Cigarette smoking is a form of child abuse, says one of the nation's leading child abuse experts, and it's high time we recognize it as such.

"More young children are killed by parental smoking than by all unintentional injuries combined," says James Garbarino, an internationally recognized expert on child protection and the director of Cornell University's Family Life Development Center. These deaths include almost 3,000 annually due to low birth weight, 2,000 due to Sudden Infant Death Syndrome and another 1,300 attributed to respiratory infection, asthma and burns, according to researchers in the Archives of Pediatrics and Adolescent Medicine (July 1997 edition).

Children of smokers also are more likely to become smokers themselves and, thus, be exposed to the numerous adverse, direct effects of smoking. Coupled with the recent tobacco settlement that finally dispenses with any pretense about the harmlessness of smoking, the pediatric findings should cause us to consider where smoking fits into larger issues of child protection, said Garbarino, author of Raising Children in a Socially Toxic Environment (1995, Jossey-Bass Publishers) and Understanding Abusive Families (in press, Jossey-Bass Publishers).

"Let's call it what it is: Parental smoking is child abuse," he stressed.

Before any parental act qualifies as child abuse or neglect and thus falls within the jurisdiction of the State, it must meet three conditions.
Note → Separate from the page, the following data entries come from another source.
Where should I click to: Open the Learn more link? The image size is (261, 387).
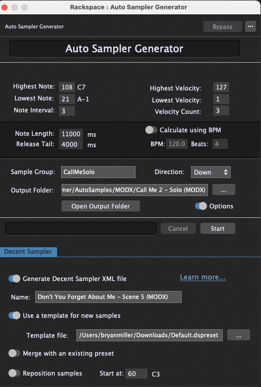(x=203, y=277)
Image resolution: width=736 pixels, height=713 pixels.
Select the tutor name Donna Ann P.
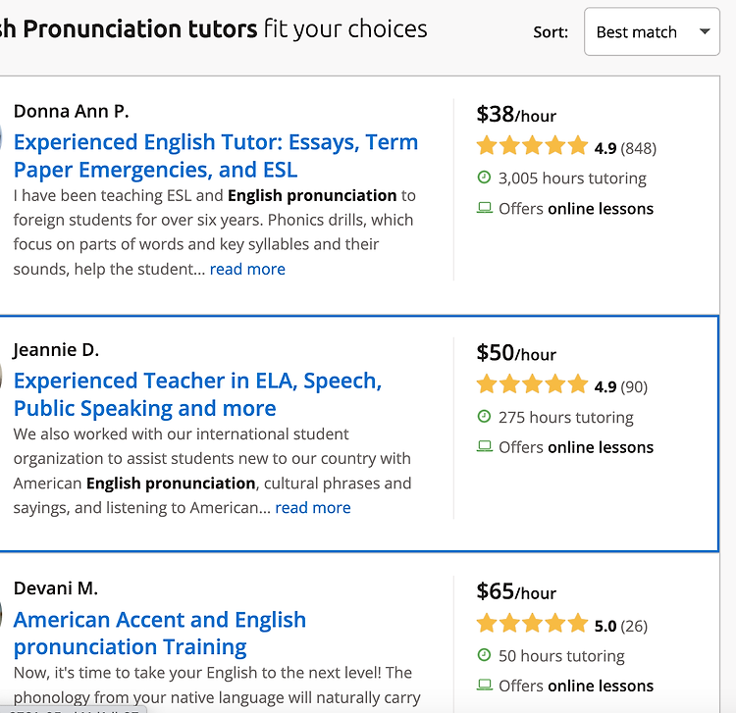(72, 111)
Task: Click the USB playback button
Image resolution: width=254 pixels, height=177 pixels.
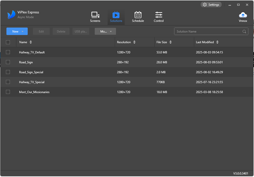Action: click(81, 31)
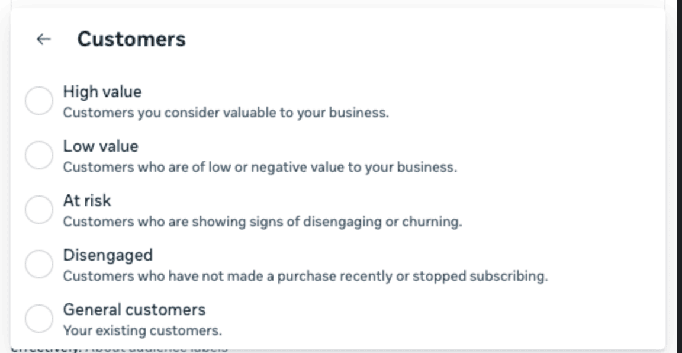Click the Disengaged label text
The width and height of the screenshot is (682, 353).
tap(108, 255)
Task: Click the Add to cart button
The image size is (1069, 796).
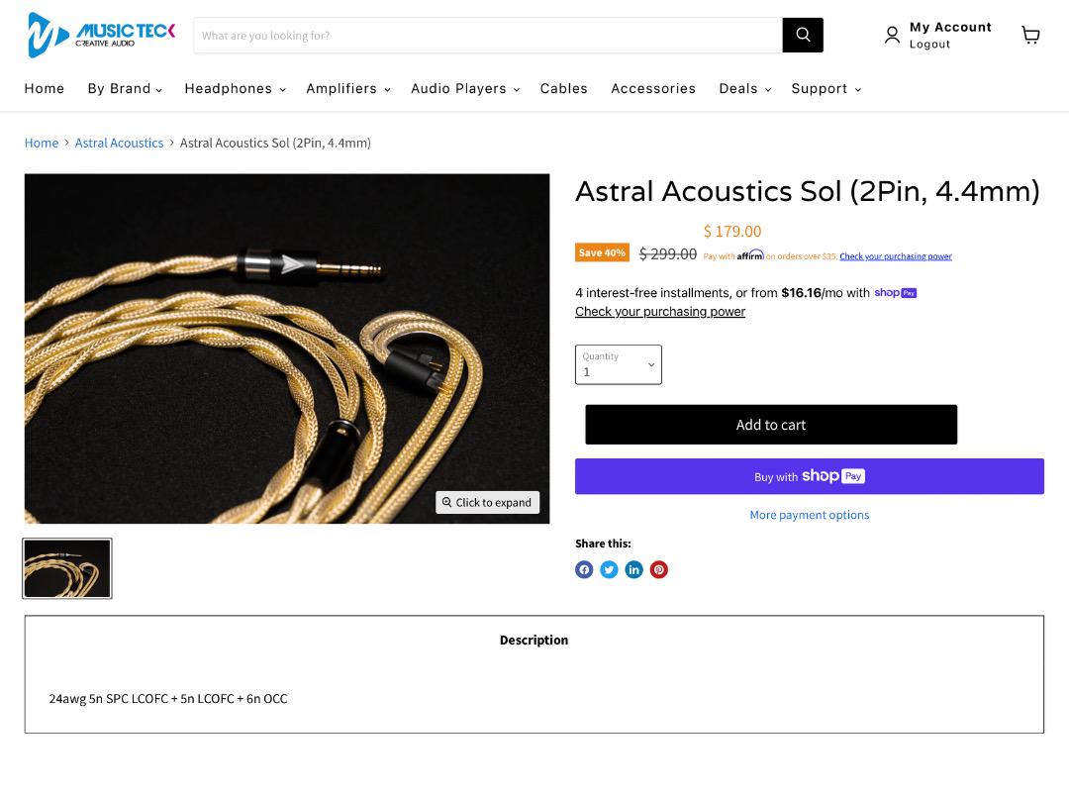Action: [x=771, y=425]
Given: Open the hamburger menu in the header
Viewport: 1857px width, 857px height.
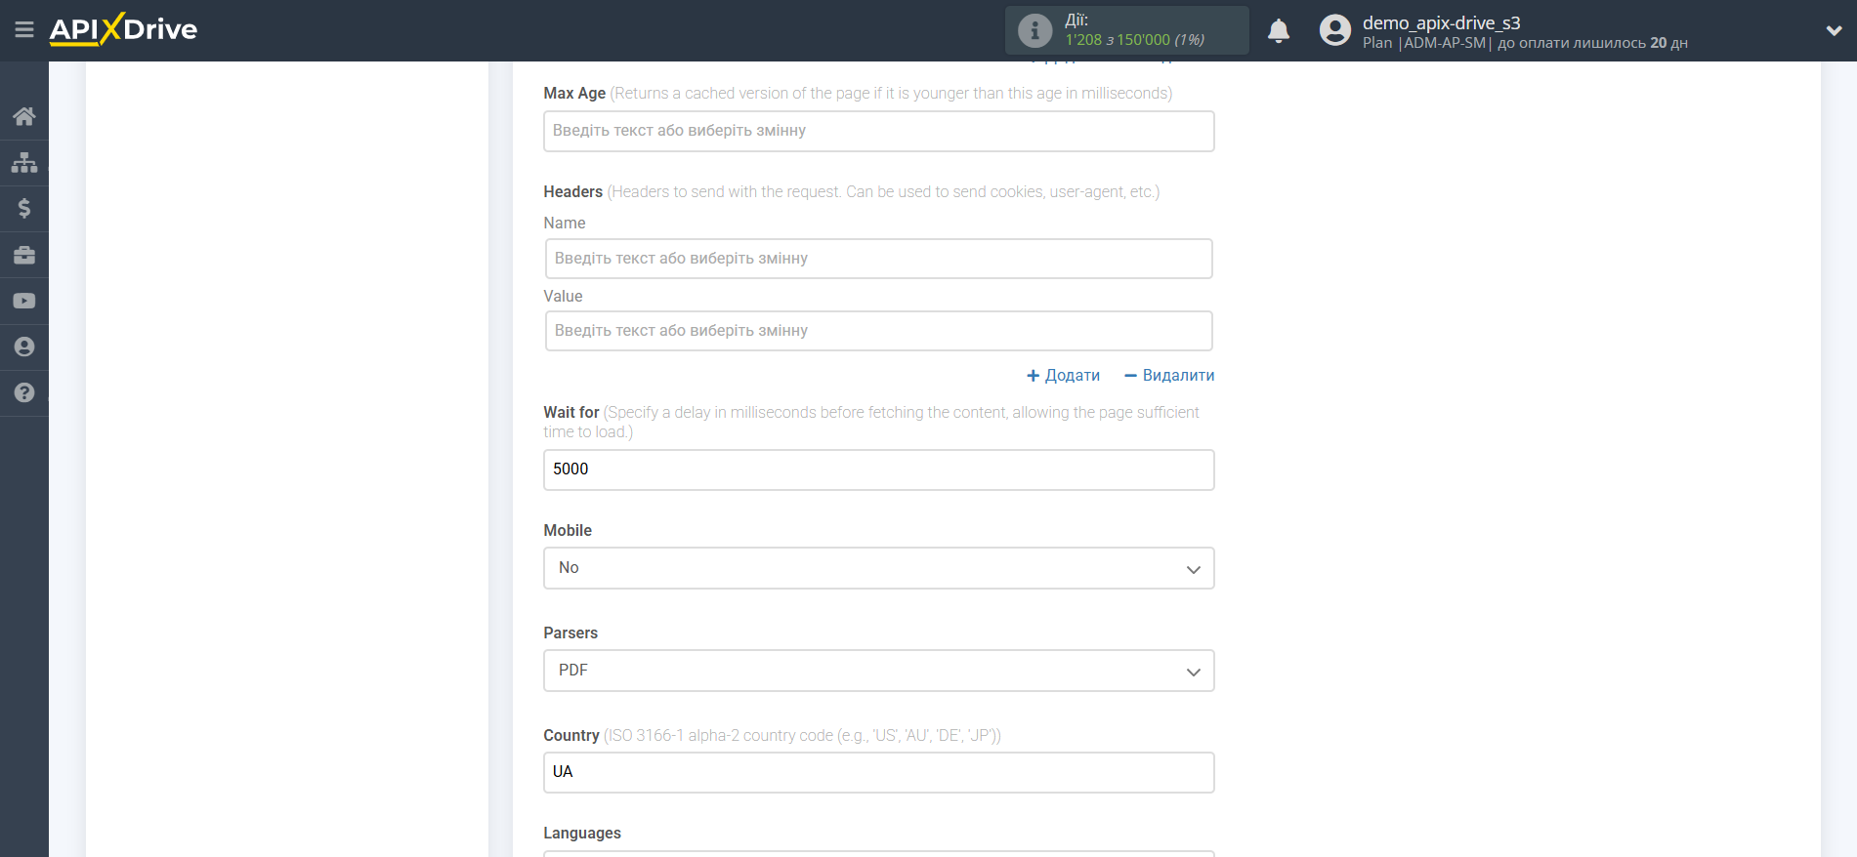Looking at the screenshot, I should point(24,30).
First, there must be a basis in scientific knowledge or professional expertise that a particular practice is harmful or dangerous to children. Second, there must be a public debate stimulated by child advocates to use the new knowledge as a basis for challenging what has been regarded as normal and acceptable child rearing. Third, community values must adapt by accepting a new standard of care for children.
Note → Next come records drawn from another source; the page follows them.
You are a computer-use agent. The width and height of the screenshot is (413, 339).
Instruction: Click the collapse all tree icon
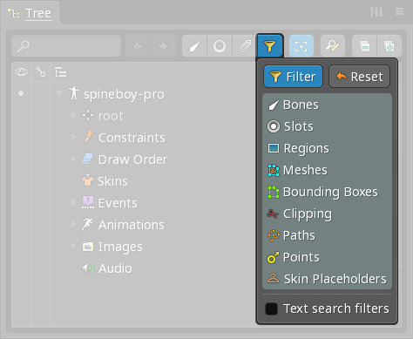364,46
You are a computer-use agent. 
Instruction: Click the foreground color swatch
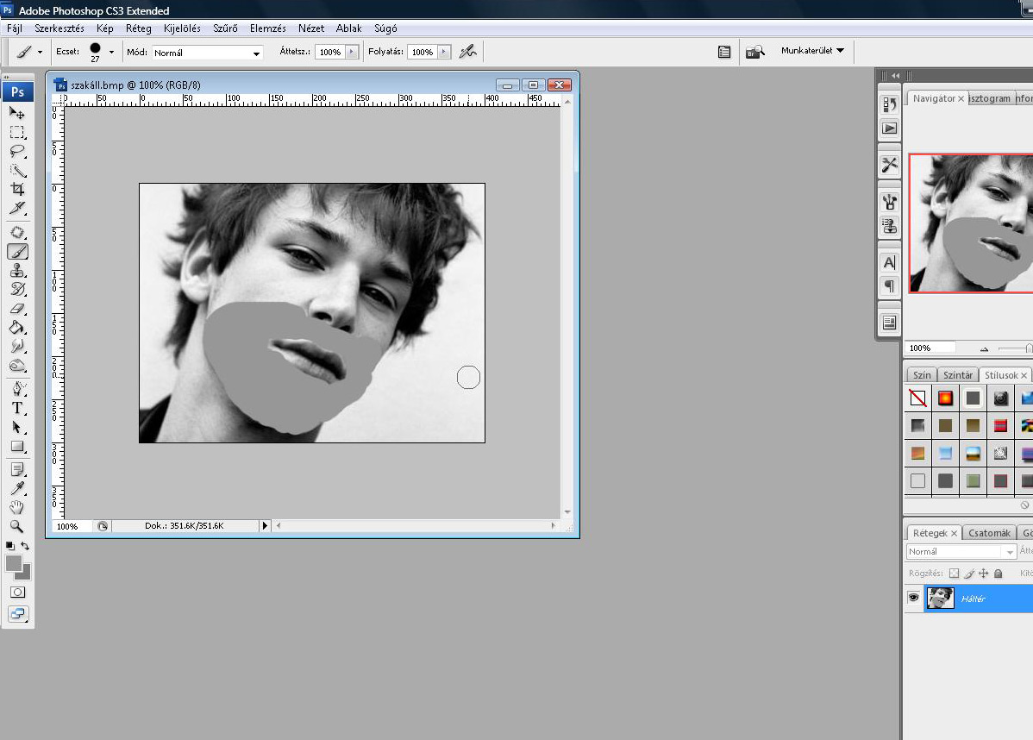point(14,562)
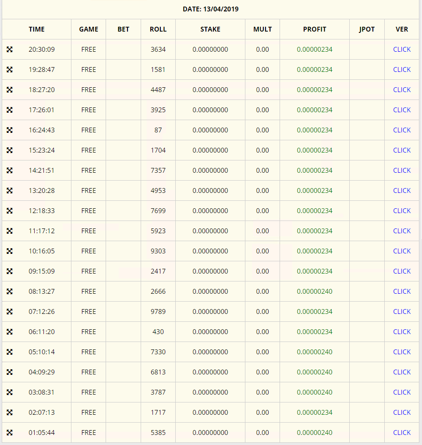
Task: Click the expand icon for 05:10:14
Action: (10, 352)
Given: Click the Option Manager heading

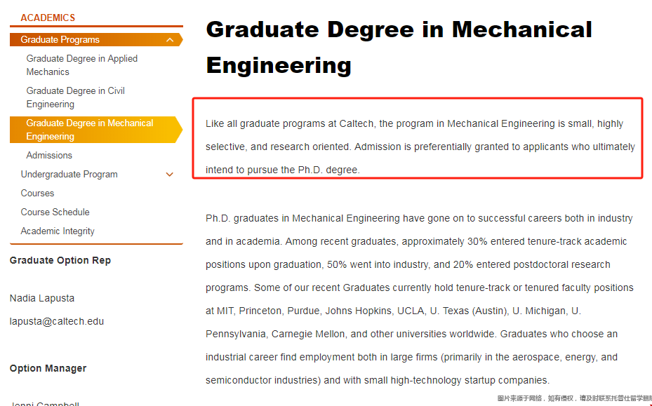Looking at the screenshot, I should (x=48, y=369).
The history of protecting children in cars is a good example. Forty years ago no standards, Garbarino said. An injured child was simply the victim of an "accident." Thirty years ago, data showed that two-thirds of all injuries and 90 percent of all fatalities to children riding in cars could be prevented if children were placed in the rear, in a car seat. Thus, an injured child became the victim of a "preventable accident."
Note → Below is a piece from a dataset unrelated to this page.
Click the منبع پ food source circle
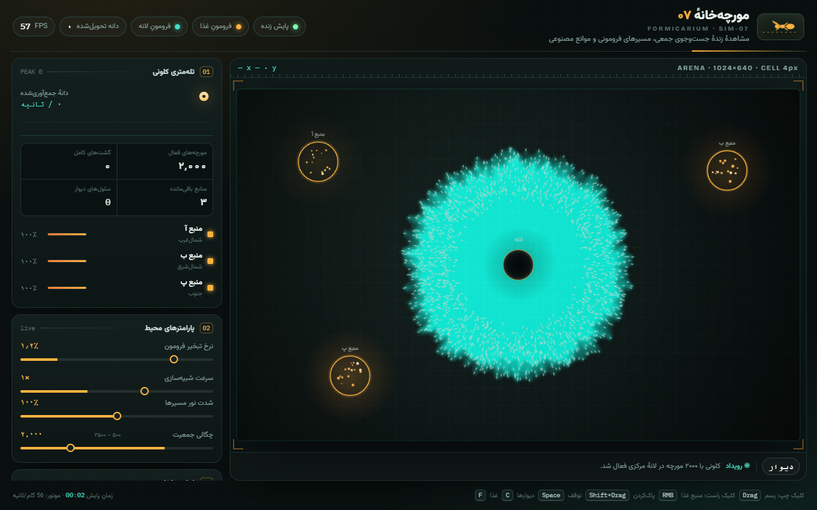Viewport: 817px width, 510px height. (x=350, y=375)
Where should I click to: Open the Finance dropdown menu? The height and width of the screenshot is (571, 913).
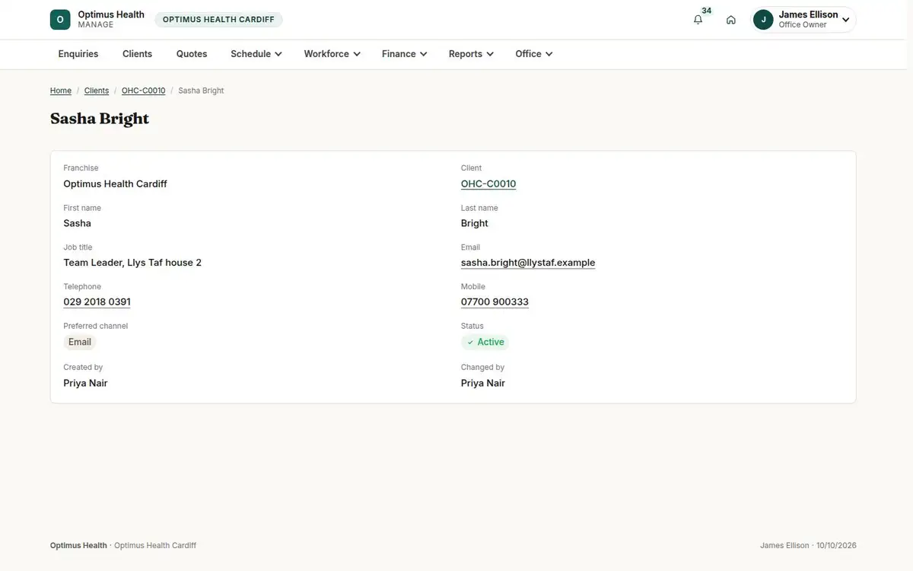coord(405,54)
Twenty years ago it became common practice for responsible parents to offer this protection to children. An injured child became the victim of unfortunate parental laxity. Ten years ago numerous states passed legislation expanding the legal classification of neglect to include transporting a child in an automobile unprotected. An injured child became the victim of negligence.

"This is the way things work in child protection. What was once normal becomes first unwise, then only acceptable and, finally, illegal," Garbarino said. "Child abuse and neglect is a matter of a constantly negotiated settlement between science and professional expertise on the one hand and community values and culture on the other. There is always a time and place to change the definition, to raise the standard of care."

When it comes to parental smoking, the time and place are here and now, Garbarino said. It's time to use the anti-smoking consensus to move on behalf of the next generation and ban smoking in the presence of children as part of society's efforts to protect children, he said.

What would this mean? First, that state legislatures recognize that the verdict on smoking is in, once and for all. Smoking would join other behaviors that once were permitted but now are legally unacceptable, Garbarino said -- like maiming children to use them as beggars, beating children bloody to enforce discipline and locking children in closets as punishment. The publicity associated with such action would send an important message to parents and add further incentive for them to quit smoking. Prenatal care groups would be empowered to take a strong, supportive stance to smoking cessation efforts with every soon-to-be mother. Private groups, such as the National Committee to Prevent Child Abuse and the Ad Council, could add the "smoking is abuse" theme to their prevention messages. Citizens would be encouraged to communicate directly with smoking parents as they have been about parents who hit their children in public or who leave them alone unsupervised.

As in other forms of child maltreatment, the first recourse would be prevention messages, then the provision of public support to change parental behavior. The last resort would be coercive intervention to motivate parents to change and to protect children from harm.

"Would it make a difference? We know from decades of research on child abuse and neglect that it takes time and effort to make a difference in the treatment received by children at the hands of their parents," Garbarino said. "A strong public effort to recognize the abusive nature of parental smoking would force the professional community to come out of the closet on this issue. It is not uncommon for child protection professionals and child advocates at professional meetings on child abuse to 'light up' during coffee breaks. Given what we now know about pediatric second-hand smoke, this is tantamount to reaching in one's pocket to pull out some child pornography.

"Let's end the charade that second-hand smoke is not harmful to kids. It's time to recognize parental smoking as child abuse," Garbarino concluded.